■ **TASK TO CARRY OUT**: Print verbatim everything in the entries below, from the line containing "The image size" down to the line containing "click(370, 184)", both lines included. Omit the pictures.

* START DATA LINES *

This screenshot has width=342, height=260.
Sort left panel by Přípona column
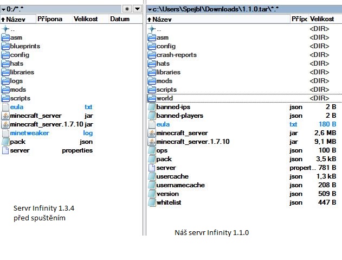(50, 19)
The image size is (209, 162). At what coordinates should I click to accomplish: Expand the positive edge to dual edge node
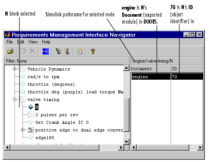(x=23, y=130)
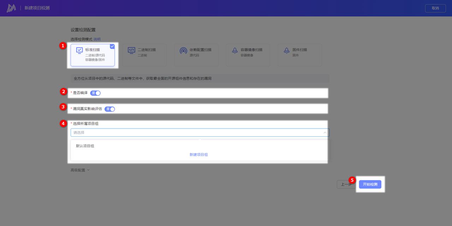Start scanning with the 开始检测 button
Image resolution: width=452 pixels, height=226 pixels.
click(370, 184)
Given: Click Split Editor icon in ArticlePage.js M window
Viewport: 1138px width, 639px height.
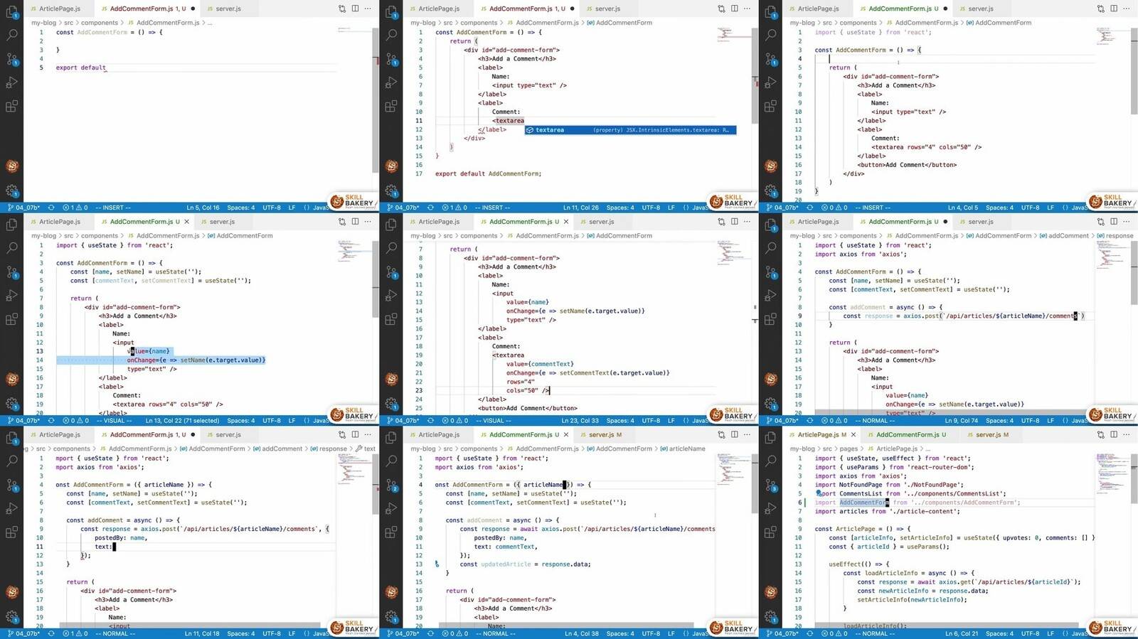Looking at the screenshot, I should [1114, 434].
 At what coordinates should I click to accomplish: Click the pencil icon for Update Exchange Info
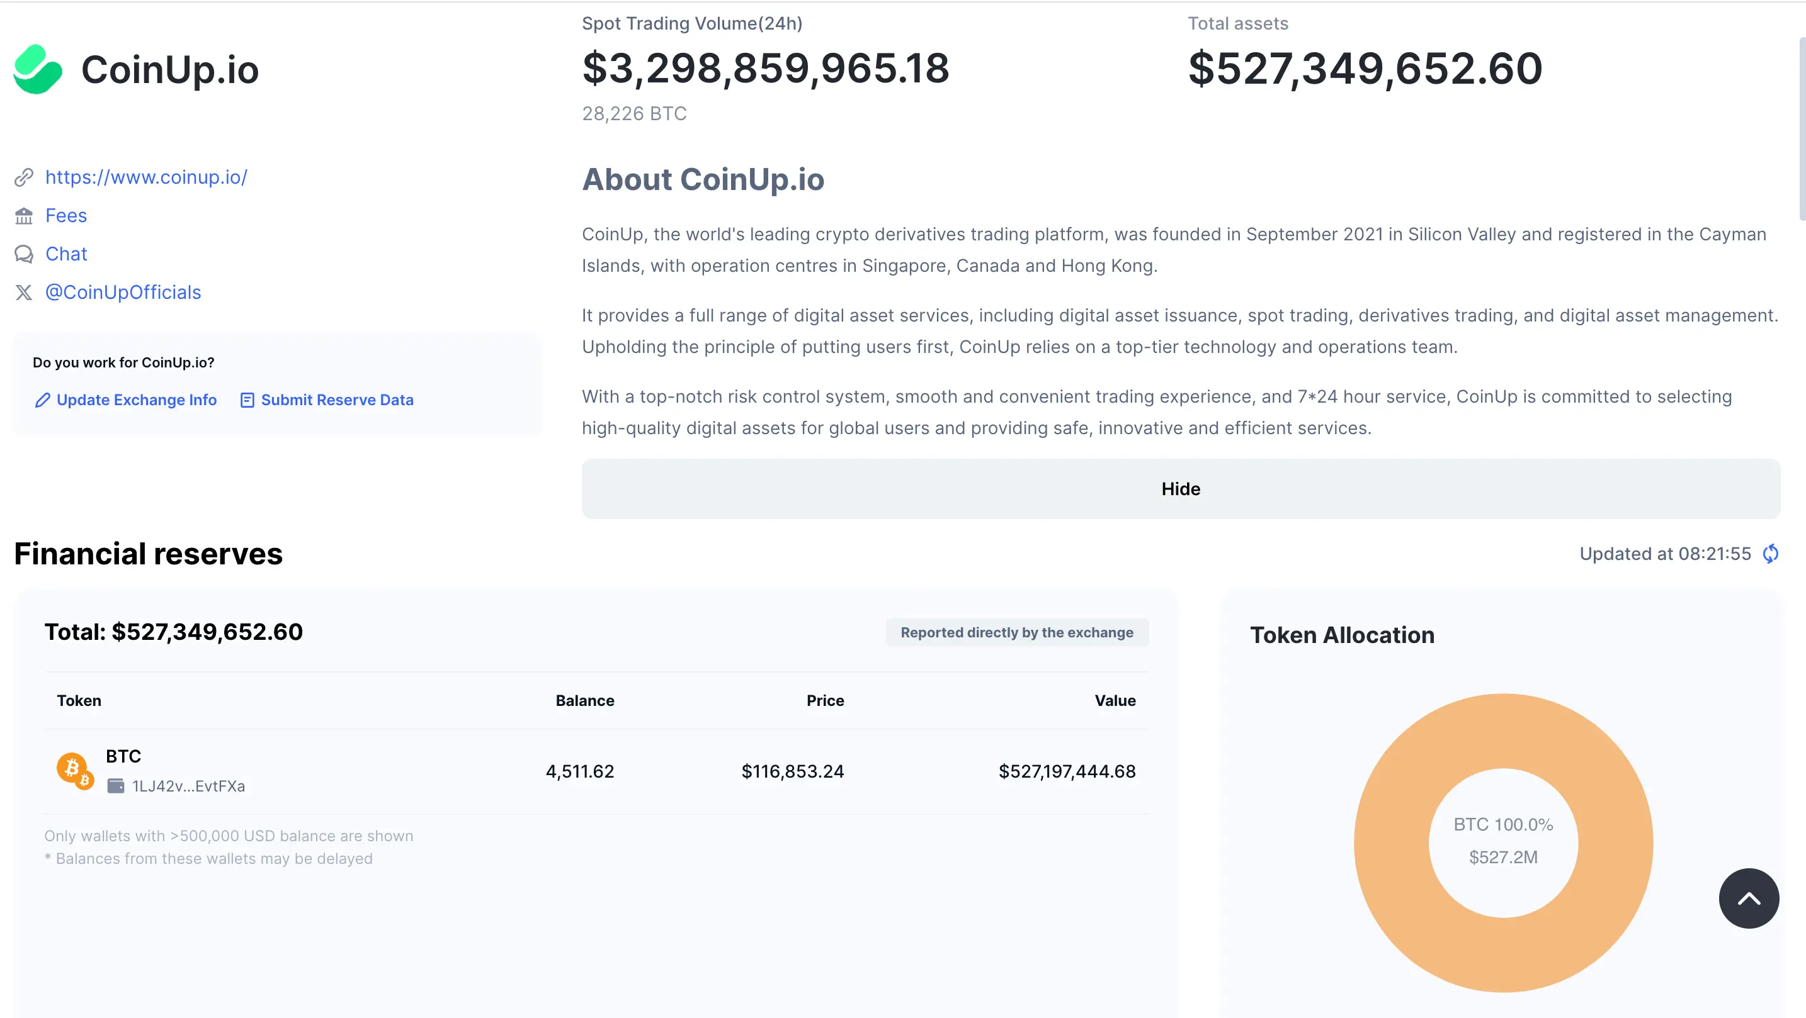[42, 400]
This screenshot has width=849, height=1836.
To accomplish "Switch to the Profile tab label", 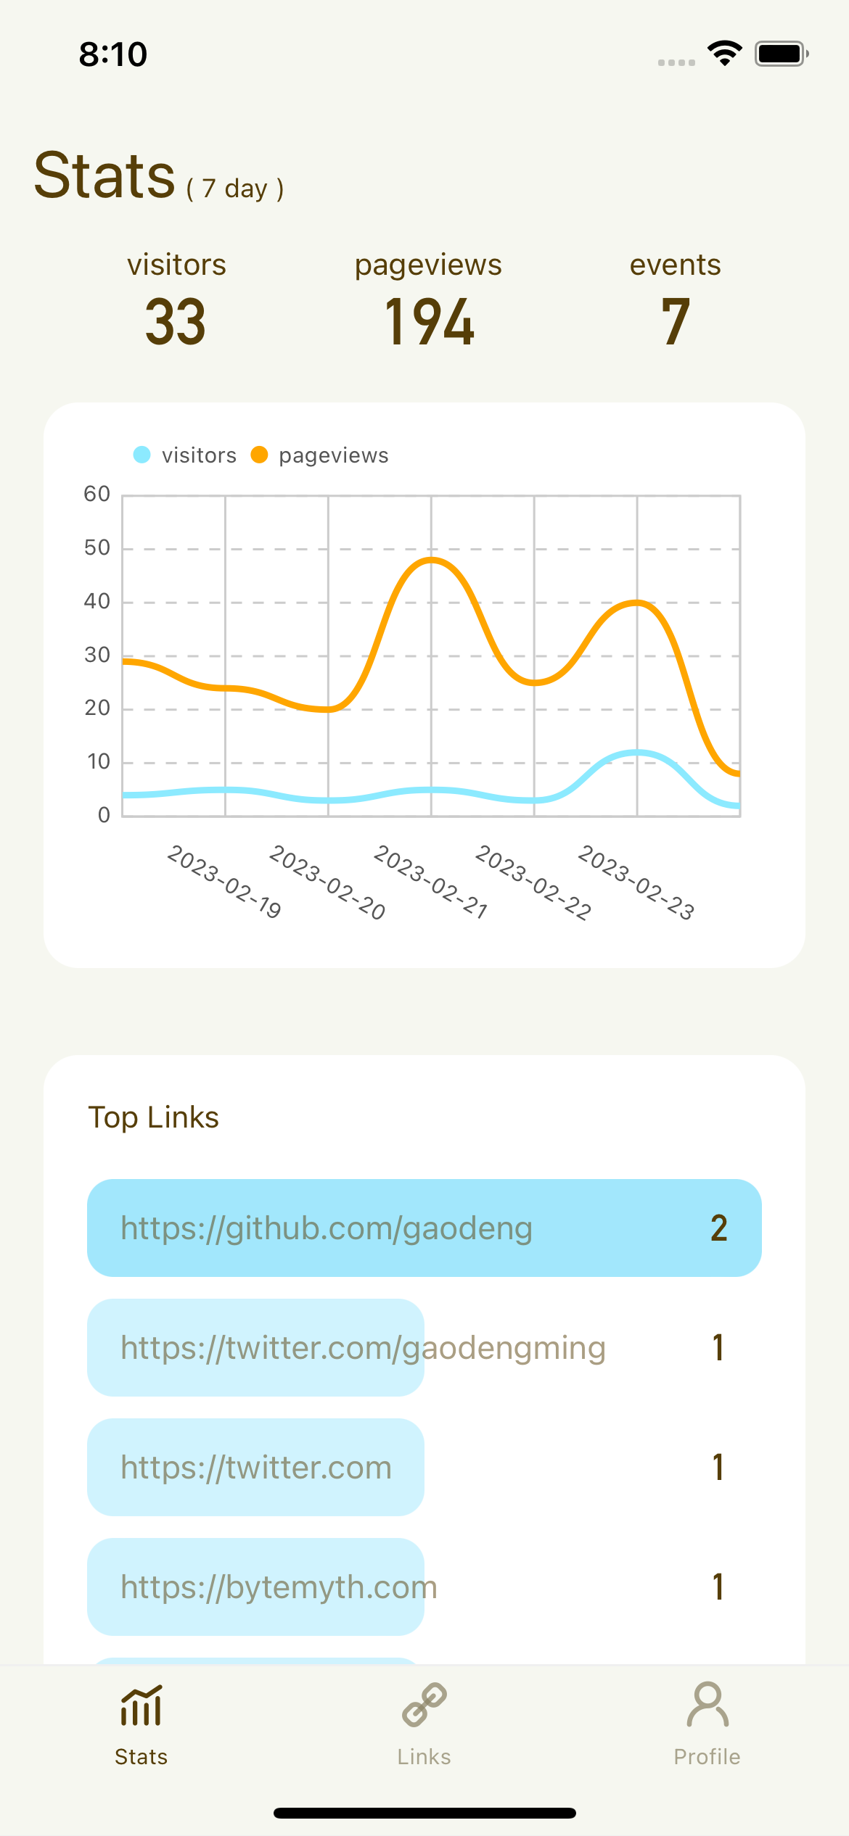I will [x=708, y=1757].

* END DATA LINES *

■ **TASK ANSWER**:
The image size is (209, 162). At what coordinates should I click to accomplish: Expand the positive edge to dual edge node
(x=23, y=130)
Start scanning with the 开始检测 button
Image resolution: width=452 pixels, height=226 pixels.
click(370, 184)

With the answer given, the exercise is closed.